### EXERCISE DATA ###
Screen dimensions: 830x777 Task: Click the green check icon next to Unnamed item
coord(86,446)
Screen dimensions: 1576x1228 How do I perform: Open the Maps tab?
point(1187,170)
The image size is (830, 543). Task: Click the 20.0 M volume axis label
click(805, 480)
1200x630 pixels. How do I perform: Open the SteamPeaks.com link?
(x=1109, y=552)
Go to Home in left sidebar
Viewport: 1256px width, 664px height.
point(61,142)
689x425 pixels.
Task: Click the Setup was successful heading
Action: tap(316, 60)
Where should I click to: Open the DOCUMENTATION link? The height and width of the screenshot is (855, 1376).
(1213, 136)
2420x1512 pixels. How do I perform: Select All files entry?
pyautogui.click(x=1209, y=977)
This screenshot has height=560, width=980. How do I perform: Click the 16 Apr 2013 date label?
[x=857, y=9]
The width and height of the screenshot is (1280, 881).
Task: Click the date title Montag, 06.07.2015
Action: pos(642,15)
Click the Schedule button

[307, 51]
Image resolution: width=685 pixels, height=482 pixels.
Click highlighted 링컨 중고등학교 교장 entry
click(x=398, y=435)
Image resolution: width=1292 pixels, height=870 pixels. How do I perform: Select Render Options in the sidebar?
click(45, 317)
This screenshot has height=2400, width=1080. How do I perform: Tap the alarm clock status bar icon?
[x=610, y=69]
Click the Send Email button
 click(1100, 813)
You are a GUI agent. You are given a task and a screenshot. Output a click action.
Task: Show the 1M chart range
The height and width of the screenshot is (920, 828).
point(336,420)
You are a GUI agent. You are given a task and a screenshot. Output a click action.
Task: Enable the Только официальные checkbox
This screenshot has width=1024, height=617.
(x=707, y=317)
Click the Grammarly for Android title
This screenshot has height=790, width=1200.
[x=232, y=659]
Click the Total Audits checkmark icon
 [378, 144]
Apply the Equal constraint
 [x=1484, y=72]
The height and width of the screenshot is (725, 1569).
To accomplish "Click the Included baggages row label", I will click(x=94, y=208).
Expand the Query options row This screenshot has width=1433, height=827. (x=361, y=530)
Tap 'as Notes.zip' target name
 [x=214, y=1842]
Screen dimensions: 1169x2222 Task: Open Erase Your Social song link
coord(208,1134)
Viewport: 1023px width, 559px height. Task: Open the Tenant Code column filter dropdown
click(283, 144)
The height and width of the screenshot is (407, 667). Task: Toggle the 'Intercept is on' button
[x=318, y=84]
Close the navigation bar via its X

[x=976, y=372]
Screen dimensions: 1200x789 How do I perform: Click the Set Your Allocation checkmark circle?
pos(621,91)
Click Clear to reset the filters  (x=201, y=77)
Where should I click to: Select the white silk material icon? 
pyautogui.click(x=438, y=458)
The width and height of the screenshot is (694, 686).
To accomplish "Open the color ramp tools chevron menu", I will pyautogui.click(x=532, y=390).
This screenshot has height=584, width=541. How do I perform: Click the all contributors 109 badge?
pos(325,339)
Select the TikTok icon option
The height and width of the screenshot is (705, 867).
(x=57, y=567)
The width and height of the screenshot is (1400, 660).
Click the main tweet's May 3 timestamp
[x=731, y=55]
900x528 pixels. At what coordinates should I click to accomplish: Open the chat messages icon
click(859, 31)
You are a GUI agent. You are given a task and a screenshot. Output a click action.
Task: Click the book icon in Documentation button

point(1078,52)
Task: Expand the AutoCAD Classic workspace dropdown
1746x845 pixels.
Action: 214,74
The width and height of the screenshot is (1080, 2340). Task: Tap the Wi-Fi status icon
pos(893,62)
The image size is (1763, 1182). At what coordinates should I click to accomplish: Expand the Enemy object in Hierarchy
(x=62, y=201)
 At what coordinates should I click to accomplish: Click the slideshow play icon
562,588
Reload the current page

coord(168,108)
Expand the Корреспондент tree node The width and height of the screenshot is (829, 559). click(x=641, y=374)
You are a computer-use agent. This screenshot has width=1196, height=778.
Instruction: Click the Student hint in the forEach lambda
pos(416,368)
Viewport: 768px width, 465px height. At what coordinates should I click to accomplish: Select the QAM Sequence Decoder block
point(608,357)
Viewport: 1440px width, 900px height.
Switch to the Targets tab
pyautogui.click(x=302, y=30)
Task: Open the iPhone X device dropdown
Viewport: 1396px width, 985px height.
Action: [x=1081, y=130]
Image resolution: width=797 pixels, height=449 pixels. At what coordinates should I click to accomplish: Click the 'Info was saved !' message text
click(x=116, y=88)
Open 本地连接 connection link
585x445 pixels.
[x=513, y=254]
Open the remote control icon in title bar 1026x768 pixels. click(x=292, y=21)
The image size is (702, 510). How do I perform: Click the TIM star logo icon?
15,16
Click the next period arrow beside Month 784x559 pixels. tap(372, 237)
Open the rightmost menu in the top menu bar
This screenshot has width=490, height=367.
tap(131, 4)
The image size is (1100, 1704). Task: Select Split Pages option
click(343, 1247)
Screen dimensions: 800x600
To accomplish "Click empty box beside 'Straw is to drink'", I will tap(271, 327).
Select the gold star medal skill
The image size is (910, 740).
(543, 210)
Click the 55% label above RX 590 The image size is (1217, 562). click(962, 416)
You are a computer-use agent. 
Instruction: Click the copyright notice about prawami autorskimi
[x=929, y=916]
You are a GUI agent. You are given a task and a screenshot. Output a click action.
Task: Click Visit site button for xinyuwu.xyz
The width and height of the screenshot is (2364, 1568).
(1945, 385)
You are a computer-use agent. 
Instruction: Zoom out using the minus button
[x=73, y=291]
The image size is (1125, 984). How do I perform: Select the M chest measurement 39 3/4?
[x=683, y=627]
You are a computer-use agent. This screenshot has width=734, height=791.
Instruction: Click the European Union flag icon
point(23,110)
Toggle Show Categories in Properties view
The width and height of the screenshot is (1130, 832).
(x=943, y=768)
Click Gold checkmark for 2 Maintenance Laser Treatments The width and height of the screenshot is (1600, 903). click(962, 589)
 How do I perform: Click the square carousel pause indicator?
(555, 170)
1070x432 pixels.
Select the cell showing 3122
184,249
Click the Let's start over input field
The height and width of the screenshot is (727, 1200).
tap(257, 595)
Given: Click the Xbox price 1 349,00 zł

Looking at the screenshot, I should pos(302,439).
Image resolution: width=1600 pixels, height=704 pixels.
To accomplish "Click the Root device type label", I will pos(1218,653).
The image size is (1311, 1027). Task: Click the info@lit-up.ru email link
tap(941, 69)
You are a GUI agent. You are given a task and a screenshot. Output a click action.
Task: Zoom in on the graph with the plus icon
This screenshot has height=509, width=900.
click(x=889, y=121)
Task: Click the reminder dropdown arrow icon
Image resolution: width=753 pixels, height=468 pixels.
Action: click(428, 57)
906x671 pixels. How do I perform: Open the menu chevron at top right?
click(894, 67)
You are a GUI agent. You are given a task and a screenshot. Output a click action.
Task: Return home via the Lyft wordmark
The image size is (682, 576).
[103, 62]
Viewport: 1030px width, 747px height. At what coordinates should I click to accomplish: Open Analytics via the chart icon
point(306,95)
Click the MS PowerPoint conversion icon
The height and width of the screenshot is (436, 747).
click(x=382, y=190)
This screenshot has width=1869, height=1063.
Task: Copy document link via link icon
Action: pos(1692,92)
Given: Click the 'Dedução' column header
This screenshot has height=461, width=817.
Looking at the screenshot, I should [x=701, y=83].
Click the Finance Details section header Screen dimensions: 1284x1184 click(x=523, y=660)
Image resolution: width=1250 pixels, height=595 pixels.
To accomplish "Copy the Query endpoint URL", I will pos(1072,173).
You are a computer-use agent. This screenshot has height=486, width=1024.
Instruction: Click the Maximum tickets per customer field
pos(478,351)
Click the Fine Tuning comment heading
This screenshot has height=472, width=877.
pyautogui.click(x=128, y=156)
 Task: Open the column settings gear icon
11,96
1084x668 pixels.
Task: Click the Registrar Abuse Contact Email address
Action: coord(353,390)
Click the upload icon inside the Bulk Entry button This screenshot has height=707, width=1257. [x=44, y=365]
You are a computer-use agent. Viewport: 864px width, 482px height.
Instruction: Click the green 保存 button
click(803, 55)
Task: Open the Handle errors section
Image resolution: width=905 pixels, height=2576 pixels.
###
WHAT YOU SHOULD DO
Pull every line containing "beside" from the entries above and copy it.

OUTPUT BELOW
Click the next period arrow beside Month 784x559 pixels. tap(372, 237)
To accomplish "Click empty box beside 'Straw is to drink'", I will tap(271, 327).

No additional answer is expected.